Segment Open

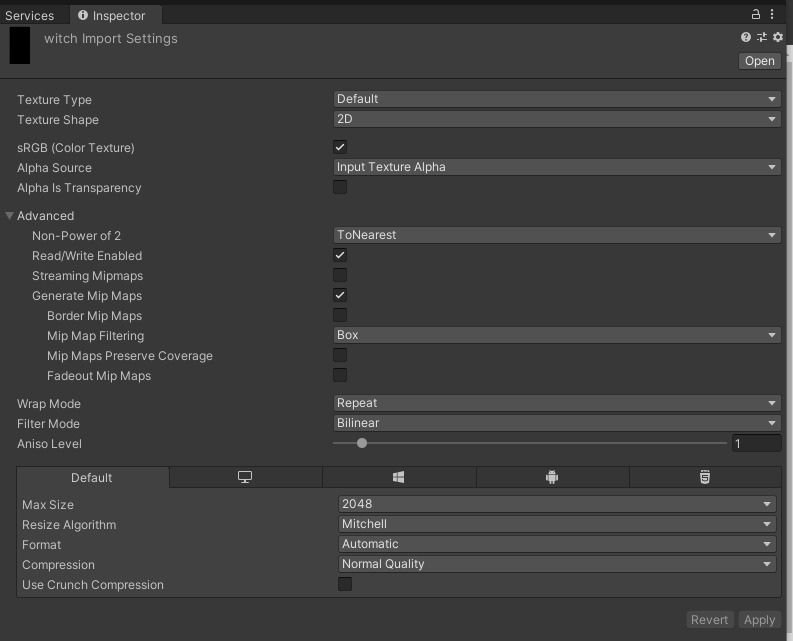Select the Default platform tab
The width and height of the screenshot is (793, 641).
click(92, 478)
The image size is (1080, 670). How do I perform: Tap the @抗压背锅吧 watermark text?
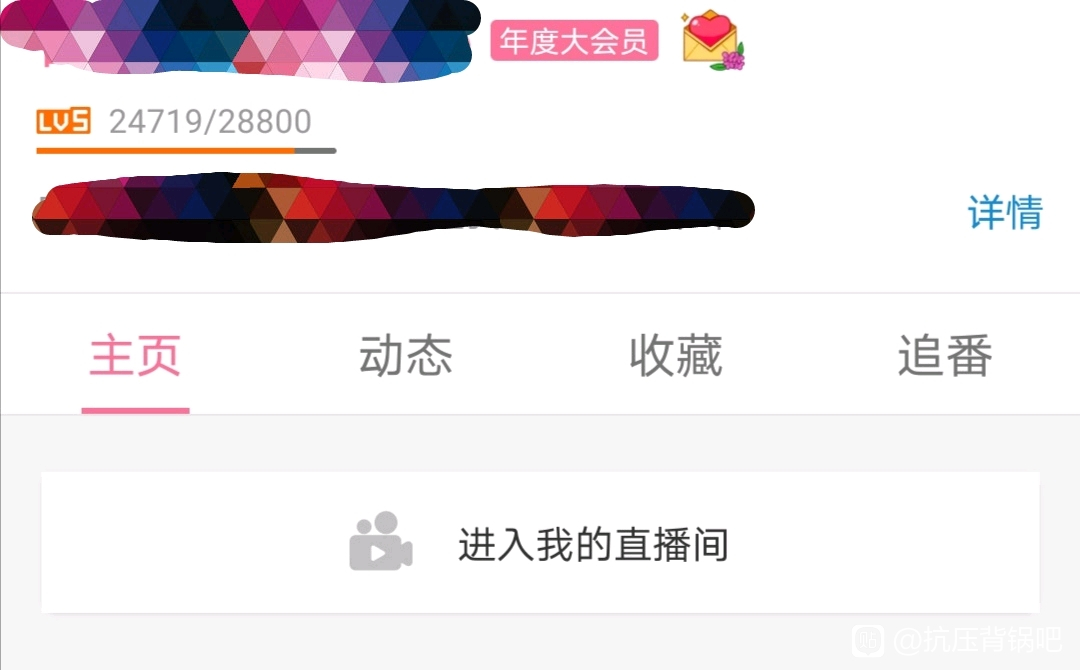(977, 640)
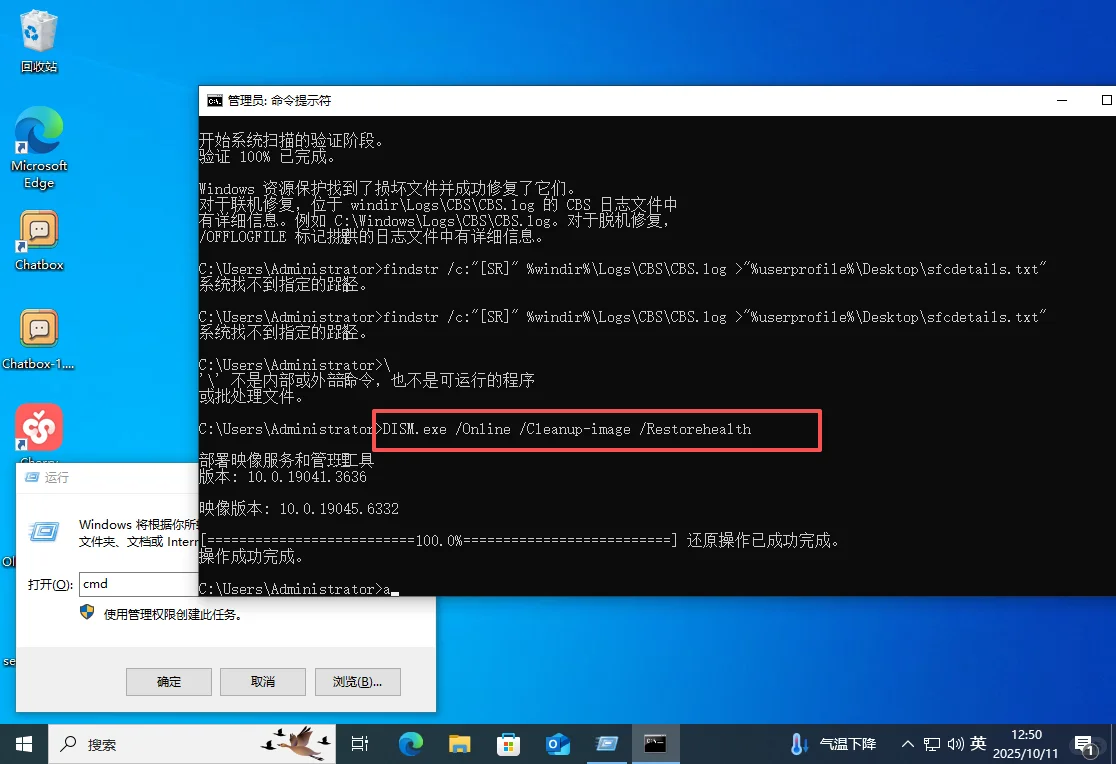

Segment Closed

### Action item
An exact transcription is needed, covering the line with "The image size" and every line after it to the end of the entries, but not the pictures.

### Result for this exercise
The image size is (1080, 670). How do I perform: Tap the @抗压背锅吧 watermark text?
(977, 640)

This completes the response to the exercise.